Tent-to-tent survey objectives

  • Identify the actual number of families residing in the camp, specifically in three of the eight camp sections which were previously identified by CCCM actors as areas with a high percentage of vacant tents.
  • Update baseline data for the future planning and allocation of resources according to the actual number of families residing in the camp.
  • The results of the survey will indicate whether camp consolidation measures need to be pursued. Consolidation is a method to ensure the provision of better services and protection assistance.
  • Physically divide families according to their tribal group to reduce in-camp social problems.

 

Action Taken

  • A basic survey was designed to answer the key question: “Who lives in each tent?”
  • A two-day orientation and training session was held to ensure a clear understanding of the survey tool and methodology.
  • 16 gender-balanced teams from key government and humanitarian agencies were identified to conduct the survey.
  • Random sampling was used.

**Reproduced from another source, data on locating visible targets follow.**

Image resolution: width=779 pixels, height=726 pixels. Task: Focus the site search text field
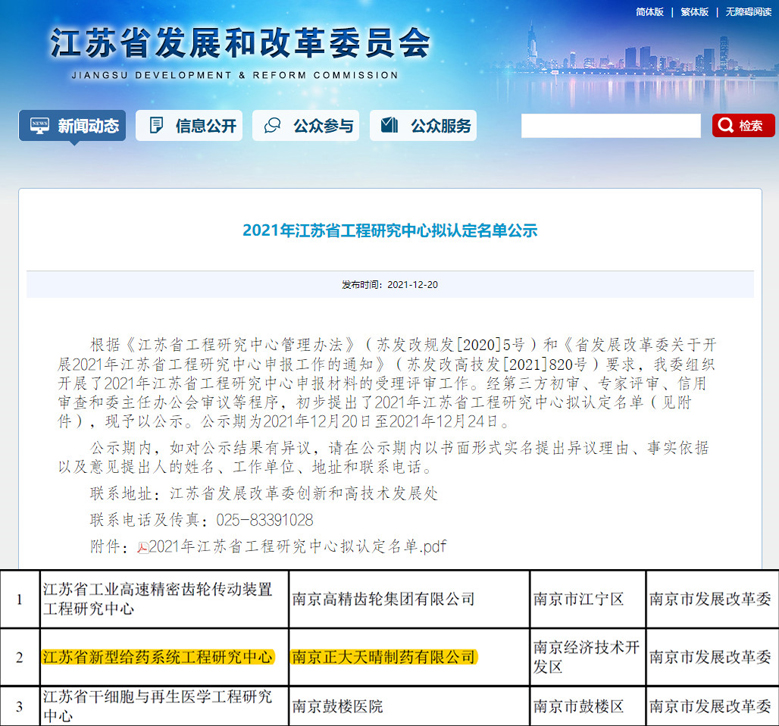click(610, 126)
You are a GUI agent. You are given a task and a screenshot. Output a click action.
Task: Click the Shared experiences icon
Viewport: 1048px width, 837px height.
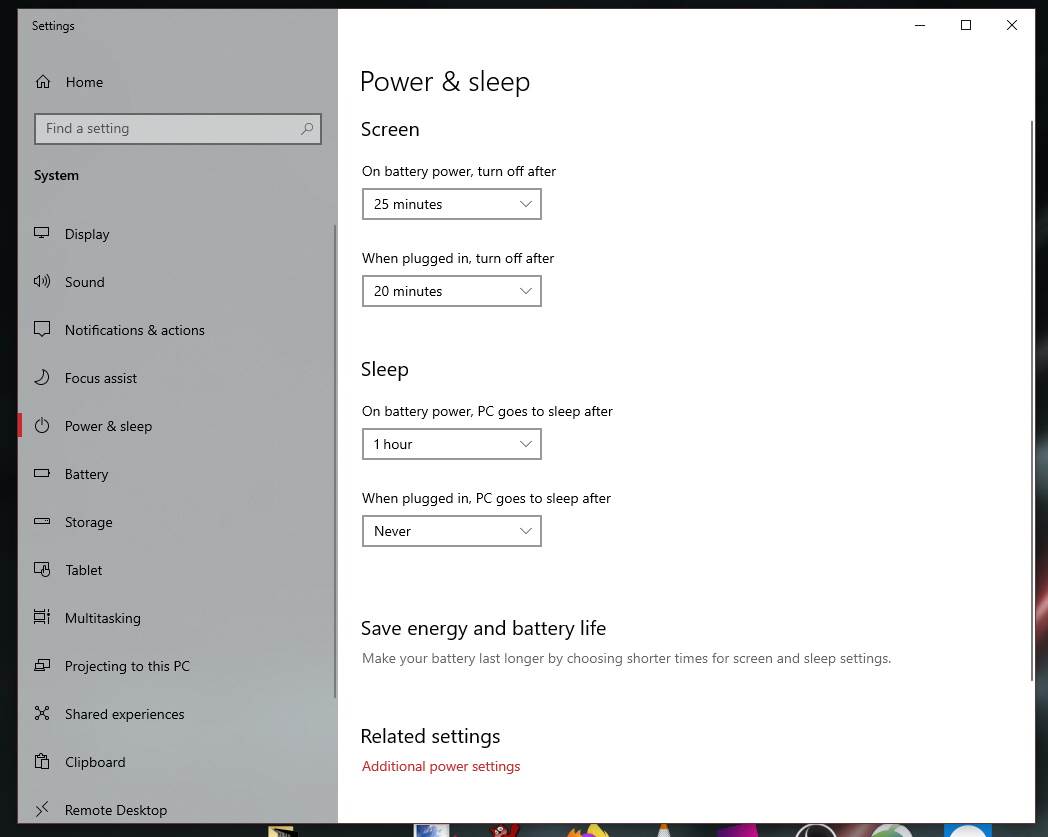tap(41, 714)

Only key CCCM partners were informed about the upcoming survey to ensure that IDPs were not given prior notice of the exercise.
  • An existing grievance desk was utilized in the administration block to record genuine reasons for a families’ absence during the survey.
  • Data collected in the surveys was cross-referenced with the existing database.

 

Challenges

  • Concerned IDP families interrupted the survey for fear of losing their camp status if discovered not to be residing inside the camp.
  • Some IDPs protested against the survey exercise. This was mainly due to the fact that the off-camp IDP families were not willing to lose their benefits as registered in-camp IDPs. To date this is still an ongoing issue as many of these off-camp IDPs are visiting and protesting inside the camp.
  • Security issues: CCCM Cluster members postponed a portion of the data collection exercise due to resistance from IDPs. This led to a disruption in conducting the survey as originally planned.

Successes

  • The survey was accomplished in a short amount of time (four days) due to strong collaboration and consultation with the camp committee and representatives of the concerned families.
  • The survey provided useful data. The quantitative analysis of the survey indicated that 77% (9,455) of the original (12,231) tents were still erected; 40% (3,766) were empty or abandoned, and the remaining 60% (5,689 tents) were occupied by IDP families residing in the camp. Consequently, the official figures of IDPs residing in Jalozai camp was reduced by more than 50%.
  • All CCCM partners, including the local authorities, accepted the new population figures.

 

Lessons

  • Empty and/or abandoned tents can present potential security risks for crimes and other protection-related concerns in camps and should be addressed immediately.
  • A grievance desk is an essential tool to ensure beneficiaries are heard.
  • An in-depth two-day orientation training for the survey team was essential to clarify roles, expectations, and make the survey as efficient as possible.
  • National staff’s in-depth local knowledge proved invaluable in negotiations. The national staff understood the local context and was able to build rapport with camp committee representatives in a timely fashion.
  • Accurate and reliable population figures should be reflected in all camp indicator reports. Prior to the tent-to-tent survey, the camp population data reflected numbers which were three times those previously used for camp indicators, which presents large-scale implications for resources.
  • Close collaboration and coordination with local authorities on information management was vital to avoid parallel structures.
  • Regular meetings were essential in order to properly advocate and share key messages and concerns with the local authorities. The lead cluster agency in the Peshawar office is actively involved in these processes.
  • CCCM Cluster should liaise regularly with local authorities, partners and other clusters to strengthen cross-sectoral work (i.e. WASH and Health) and develop a holistic approach to camp consolidation.
  • If applicable, consolidation plans should take into consideration ethnic and tribal balance, especially in designing the layout of the consolidated areas to avoid insecurity and challenges to the rule of law.